## DATA SUPPLIED
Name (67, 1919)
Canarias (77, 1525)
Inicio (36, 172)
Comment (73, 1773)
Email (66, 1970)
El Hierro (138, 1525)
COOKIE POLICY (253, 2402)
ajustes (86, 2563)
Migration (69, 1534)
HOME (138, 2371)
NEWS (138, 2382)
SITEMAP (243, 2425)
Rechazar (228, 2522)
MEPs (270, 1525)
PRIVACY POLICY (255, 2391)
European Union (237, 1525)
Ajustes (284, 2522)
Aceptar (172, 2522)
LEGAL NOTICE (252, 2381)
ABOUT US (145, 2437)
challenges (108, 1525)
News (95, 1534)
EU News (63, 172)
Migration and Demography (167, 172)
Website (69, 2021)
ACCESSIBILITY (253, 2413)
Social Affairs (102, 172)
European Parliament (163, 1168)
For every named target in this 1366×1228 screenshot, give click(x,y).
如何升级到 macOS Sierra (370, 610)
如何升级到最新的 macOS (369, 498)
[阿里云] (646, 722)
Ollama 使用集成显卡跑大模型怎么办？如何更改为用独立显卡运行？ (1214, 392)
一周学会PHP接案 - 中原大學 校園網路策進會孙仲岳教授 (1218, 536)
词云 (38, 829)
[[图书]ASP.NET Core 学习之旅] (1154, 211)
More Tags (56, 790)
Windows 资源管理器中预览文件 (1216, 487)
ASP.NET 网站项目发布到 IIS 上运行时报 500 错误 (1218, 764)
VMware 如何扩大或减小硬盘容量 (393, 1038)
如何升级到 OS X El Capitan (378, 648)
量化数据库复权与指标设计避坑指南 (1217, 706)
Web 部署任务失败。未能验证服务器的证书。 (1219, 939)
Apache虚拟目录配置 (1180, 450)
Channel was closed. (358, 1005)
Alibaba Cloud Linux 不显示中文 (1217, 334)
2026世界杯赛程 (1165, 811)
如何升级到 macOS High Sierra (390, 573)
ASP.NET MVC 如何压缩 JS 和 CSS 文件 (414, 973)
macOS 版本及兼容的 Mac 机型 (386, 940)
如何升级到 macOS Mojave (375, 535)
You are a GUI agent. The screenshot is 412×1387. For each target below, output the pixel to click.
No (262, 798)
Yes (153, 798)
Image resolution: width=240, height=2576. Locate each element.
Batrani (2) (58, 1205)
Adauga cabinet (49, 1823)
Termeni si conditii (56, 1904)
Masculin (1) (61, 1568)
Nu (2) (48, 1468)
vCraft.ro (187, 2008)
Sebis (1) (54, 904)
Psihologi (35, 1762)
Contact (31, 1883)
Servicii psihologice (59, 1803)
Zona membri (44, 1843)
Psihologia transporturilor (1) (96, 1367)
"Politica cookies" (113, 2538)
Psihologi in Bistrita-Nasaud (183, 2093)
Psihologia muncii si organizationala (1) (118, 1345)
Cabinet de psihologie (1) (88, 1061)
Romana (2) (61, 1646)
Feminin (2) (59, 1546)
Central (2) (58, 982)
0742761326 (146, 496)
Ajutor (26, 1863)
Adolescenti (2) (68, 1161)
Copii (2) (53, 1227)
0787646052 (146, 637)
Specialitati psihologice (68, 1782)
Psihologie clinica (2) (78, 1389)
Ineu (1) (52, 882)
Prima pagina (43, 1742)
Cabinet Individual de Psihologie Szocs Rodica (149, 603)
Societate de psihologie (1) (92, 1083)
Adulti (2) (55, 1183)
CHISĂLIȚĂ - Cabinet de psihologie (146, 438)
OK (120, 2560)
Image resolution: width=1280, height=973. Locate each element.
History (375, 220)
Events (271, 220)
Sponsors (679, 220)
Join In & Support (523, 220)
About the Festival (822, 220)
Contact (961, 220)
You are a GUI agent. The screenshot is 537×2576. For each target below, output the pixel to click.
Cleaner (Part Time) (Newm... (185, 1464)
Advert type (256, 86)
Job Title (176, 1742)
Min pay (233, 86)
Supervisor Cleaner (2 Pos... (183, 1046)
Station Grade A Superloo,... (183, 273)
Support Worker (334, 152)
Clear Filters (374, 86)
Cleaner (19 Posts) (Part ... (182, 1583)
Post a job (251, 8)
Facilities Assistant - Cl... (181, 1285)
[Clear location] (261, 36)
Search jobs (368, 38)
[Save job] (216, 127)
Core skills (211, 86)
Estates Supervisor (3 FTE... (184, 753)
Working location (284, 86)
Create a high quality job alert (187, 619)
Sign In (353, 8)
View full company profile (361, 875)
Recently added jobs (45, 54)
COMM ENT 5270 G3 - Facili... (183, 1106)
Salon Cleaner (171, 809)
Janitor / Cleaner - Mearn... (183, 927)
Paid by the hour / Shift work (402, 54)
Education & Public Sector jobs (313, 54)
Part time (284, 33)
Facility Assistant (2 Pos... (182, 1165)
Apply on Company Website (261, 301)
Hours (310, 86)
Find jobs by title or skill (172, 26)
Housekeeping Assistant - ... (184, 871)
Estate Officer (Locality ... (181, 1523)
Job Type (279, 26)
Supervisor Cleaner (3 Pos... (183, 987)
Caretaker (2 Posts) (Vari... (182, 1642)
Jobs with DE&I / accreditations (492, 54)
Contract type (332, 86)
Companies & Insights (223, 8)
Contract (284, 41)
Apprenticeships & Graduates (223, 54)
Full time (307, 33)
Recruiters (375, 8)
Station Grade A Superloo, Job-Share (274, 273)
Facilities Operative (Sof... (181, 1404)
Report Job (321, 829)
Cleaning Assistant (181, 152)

## WORK ORDER
Give back the listing exactly.

## EXERCISE ANSWER
Name (67, 1919)
Canarias (77, 1525)
Inicio (36, 172)
Comment (73, 1773)
Email (66, 1970)
El Hierro (138, 1525)
COOKIE POLICY (253, 2402)
ajustes (86, 2563)
Migration (69, 1534)
HOME (138, 2371)
NEWS (138, 2382)
SITEMAP (243, 2425)
Rechazar (228, 2522)
MEPs (270, 1525)
PRIVACY POLICY (255, 2391)
European Union (237, 1525)
Ajustes (284, 2522)
Aceptar (172, 2522)
LEGAL NOTICE (252, 2381)
ABOUT US (145, 2437)
challenges (108, 1525)
News (95, 1534)
EU News (63, 172)
Migration and Demography (167, 172)
Website (69, 2021)
ACCESSIBILITY (253, 2413)
Social Affairs (102, 172)
European Parliament (163, 1168)
For every named target in this 1366×1228 screenshot, give click(x,y).
如何升级到 macOS Sierra (370, 610)
如何升级到最新的 macOS (369, 498)
[阿里云] (646, 722)
Ollama 使用集成显卡跑大模型怎么办？如何更改为用独立显卡运行？ (1214, 392)
一周学会PHP接案 - 中原大學 校園網路策進會孙仲岳教授 (1218, 536)
词云 (38, 829)
[[图书]ASP.NET Core 学习之旅] (1154, 211)
More Tags (56, 790)
Windows 资源管理器中预览文件 (1216, 487)
ASP.NET 网站项目发布到 IIS 上运行时报 500 错误 (1218, 764)
VMware 如何扩大或减小硬盘容量 (393, 1038)
如何升级到 OS X El Capitan (378, 648)
量化数据库复权与指标设计避坑指南 (1217, 706)
Web 部署任务失败。未能验证服务器的证书。 (1219, 939)
Apache虚拟目录配置 (1180, 450)
Channel was closed. (358, 1005)
Alibaba Cloud Linux 不显示中文 (1217, 334)
2026世界杯赛程 (1165, 811)
如何升级到 macOS High Sierra (390, 573)
ASP.NET MVC 如何压缩 JS 和 CSS 文件 (414, 973)
macOS 版本及兼容的 Mac 机型 (386, 940)
如何升级到 macOS Mojave (375, 535)
You are a GUI agent. The screenshot is 412×1387. For each target below, output the pixel to click.
No (262, 798)
Yes (153, 798)
Image resolution: width=240, height=2576. Locate each element.
Batrani (2) (58, 1205)
Adauga cabinet (49, 1823)
Termeni si conditii (56, 1904)
Masculin (1) (61, 1568)
Nu (2) (48, 1468)
vCraft.ro (187, 2008)
Sebis (1) (54, 904)
Psihologi (35, 1762)
Contact (31, 1883)
Servicii psihologice (59, 1803)
Zona membri (44, 1843)
Psihologia transporturilor (1) (96, 1367)
"Politica cookies" (113, 2538)
Psihologi in Bistrita-Nasaud (183, 2093)
Psihologia muncii si organizationala (1) (118, 1345)
Cabinet de psihologie (1) (88, 1061)
Romana (2) (61, 1646)
Feminin (2) (59, 1546)
Central (2) (58, 982)
0742761326 (146, 496)
Ajutor (26, 1863)
Adolescenti (2) (68, 1161)
Copii (2) (53, 1227)
0787646052 (146, 637)
Specialitati psihologice (68, 1782)
Psihologie clinica (2) (78, 1389)
Ineu (1) (52, 882)
Prima pagina (43, 1742)
Cabinet Individual de Psihologie Szocs Rodica (149, 603)
Societate de psihologie (1) (92, 1083)
Adulti (2) (55, 1183)
CHISĂLIȚĂ - Cabinet de psihologie (146, 438)
OK (120, 2560)
Image resolution: width=1280, height=973. Locate each element.
History (375, 220)
Events (271, 220)
Sponsors (679, 220)
Join In & Support (523, 220)
About the Festival (822, 220)
Contact (961, 220)
You are a GUI agent. The screenshot is 537×2576. For each target below, output the pixel to click.
Cleaner (Part Time) (Newm... (185, 1464)
Advert type (256, 86)
Job Title (176, 1742)
Min pay (233, 86)
Supervisor Cleaner (2 Pos... (183, 1046)
Station Grade A Superloo,... (183, 273)
Support Worker (334, 152)
Clear Filters (374, 86)
Cleaner (19 Posts) (Part ... (182, 1583)
Post a job (251, 8)
Facilities Assistant - Cl... (181, 1285)
[Clear location] (261, 36)
Search jobs (368, 38)
[Save job] (216, 127)
Core skills (211, 86)
Estates Supervisor (3 FTE... (184, 753)
Working location (284, 86)
Create a high quality job alert (187, 619)
Sign In (353, 8)
View full company profile (361, 875)
Recently added jobs (45, 54)
COMM ENT 5270 G3 - Facili... (183, 1106)
Salon Cleaner (171, 809)
Janitor / Cleaner - Mearn... (183, 927)
Paid by the hour / Shift work (402, 54)
Education & Public Sector jobs (313, 54)
Part time (284, 33)
Facility Assistant (2 Pos... (182, 1165)
Apply on Company Website (261, 301)
Hours (310, 86)
Find jobs by title or skill (172, 26)
Housekeeping Assistant - ... (184, 871)
Estate Officer (Locality ... (181, 1523)
Job Type (279, 26)
Supervisor Cleaner (3 Pos... (183, 987)
Caretaker (2 Posts) (Vari... (182, 1642)
Jobs with DE&I / accreditations (492, 54)
Contract type (332, 86)
Companies & Insights (223, 8)
Contract (284, 41)
Apprenticeships & Graduates (223, 54)
Full time (307, 33)
Recruiters (375, 8)
Station Grade A Superloo, Job-Share (274, 273)
Facilities Operative (Sof... (181, 1404)
Report Job (321, 829)
Cleaning Assistant (181, 152)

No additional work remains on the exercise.